Bayesian Coherence in Large Language Models

This repository contains the code and experiments for evaluating Bayesian coherence in large language models (LLMs) within an in-context learning (ICL) paradigm. The project investigates whether LLMs can perform coherent Bayesian inference when estimating latent (indirectly observable) probability events, rather than merely reproducing observable frequencies.

Motivation

LLMs often appear to behave "Bayesian-like" in simple settings, but it remains unclear whether their probability judgments are globally coherent—that is, whether they respect Bayes' theorem when combining multiple learned probabilities.

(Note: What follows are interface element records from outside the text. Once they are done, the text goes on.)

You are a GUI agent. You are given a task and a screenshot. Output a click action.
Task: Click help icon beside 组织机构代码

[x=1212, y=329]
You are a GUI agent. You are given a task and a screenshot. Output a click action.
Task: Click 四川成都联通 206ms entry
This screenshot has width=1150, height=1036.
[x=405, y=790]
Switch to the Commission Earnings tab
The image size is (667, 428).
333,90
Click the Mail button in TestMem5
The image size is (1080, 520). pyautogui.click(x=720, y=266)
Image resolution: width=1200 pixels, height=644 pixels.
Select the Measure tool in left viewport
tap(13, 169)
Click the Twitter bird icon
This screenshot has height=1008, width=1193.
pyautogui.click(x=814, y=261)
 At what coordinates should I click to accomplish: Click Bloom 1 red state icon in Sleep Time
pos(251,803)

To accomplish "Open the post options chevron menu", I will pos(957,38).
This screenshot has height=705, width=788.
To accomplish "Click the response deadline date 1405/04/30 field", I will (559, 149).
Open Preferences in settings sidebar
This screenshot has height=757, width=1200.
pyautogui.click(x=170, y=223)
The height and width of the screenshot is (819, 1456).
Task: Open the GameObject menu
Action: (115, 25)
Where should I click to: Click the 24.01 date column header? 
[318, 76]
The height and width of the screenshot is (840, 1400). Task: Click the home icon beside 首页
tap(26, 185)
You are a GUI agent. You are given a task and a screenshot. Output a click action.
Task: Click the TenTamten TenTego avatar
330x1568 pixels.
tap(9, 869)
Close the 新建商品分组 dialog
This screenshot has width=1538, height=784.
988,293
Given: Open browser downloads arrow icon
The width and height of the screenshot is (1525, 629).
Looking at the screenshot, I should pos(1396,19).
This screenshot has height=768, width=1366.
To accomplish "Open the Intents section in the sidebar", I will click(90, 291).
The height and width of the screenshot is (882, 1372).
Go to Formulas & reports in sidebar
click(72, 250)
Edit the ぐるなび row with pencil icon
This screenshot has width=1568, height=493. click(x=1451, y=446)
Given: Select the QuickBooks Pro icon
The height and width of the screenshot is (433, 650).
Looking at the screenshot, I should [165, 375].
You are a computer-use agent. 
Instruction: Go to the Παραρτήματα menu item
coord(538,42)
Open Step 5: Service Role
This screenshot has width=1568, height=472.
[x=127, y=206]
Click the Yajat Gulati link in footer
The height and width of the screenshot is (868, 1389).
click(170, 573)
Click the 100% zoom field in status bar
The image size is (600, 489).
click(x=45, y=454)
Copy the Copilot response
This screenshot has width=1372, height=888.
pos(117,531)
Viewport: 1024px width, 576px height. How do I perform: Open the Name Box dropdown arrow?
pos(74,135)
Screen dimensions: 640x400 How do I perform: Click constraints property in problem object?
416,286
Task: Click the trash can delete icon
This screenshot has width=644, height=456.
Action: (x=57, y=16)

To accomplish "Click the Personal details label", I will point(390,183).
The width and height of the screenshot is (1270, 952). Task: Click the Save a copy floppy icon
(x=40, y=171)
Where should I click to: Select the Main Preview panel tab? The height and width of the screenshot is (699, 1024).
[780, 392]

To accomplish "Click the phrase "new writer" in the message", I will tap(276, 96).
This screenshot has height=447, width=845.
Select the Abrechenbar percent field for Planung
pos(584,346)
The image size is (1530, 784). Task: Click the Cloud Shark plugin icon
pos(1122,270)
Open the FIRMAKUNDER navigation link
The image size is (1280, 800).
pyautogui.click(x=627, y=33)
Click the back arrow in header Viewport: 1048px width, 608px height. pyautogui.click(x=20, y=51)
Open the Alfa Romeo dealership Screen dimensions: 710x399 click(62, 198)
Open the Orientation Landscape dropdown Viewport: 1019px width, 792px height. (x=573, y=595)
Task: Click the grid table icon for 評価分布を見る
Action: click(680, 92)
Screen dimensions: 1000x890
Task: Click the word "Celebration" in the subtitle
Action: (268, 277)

Rather than focusing only on prediction accuracy, this work explicitly measures coherence between probability estimates produced by the model.

Key Findings

• Instruction-fine-tuned models using chat templates can accurately infer the held-out transition probability, reaching Bayes-optimal accuracy with sufficient evidence.
• Despite high accuracy, these models often exhibit systematic Bayesian incoherence, driven by misestimation of intermediate conditional probabilities.
• Base (non-instruction-tuned) models fail to reliably infer the latent transition but show different coherence deviations.
• Coherence is generally worse for indirectly observable probabilities than for directly observable ones.
• Causal and non-causal factorizations do not yield systematic differences in coherence.

Experimental Setup

We design a synthetic causal data-generating process with three binary random variables:

$$Y \leftarrow X \rightarrow Z$$

LLMs observe sequences of shuffled triplets $(x, y, z)$ sampled from this ground-truth model. Crucially, the transition probability $P(x \mid y, z)$ is never directly observed and must be inferred from context using Bayes' rule.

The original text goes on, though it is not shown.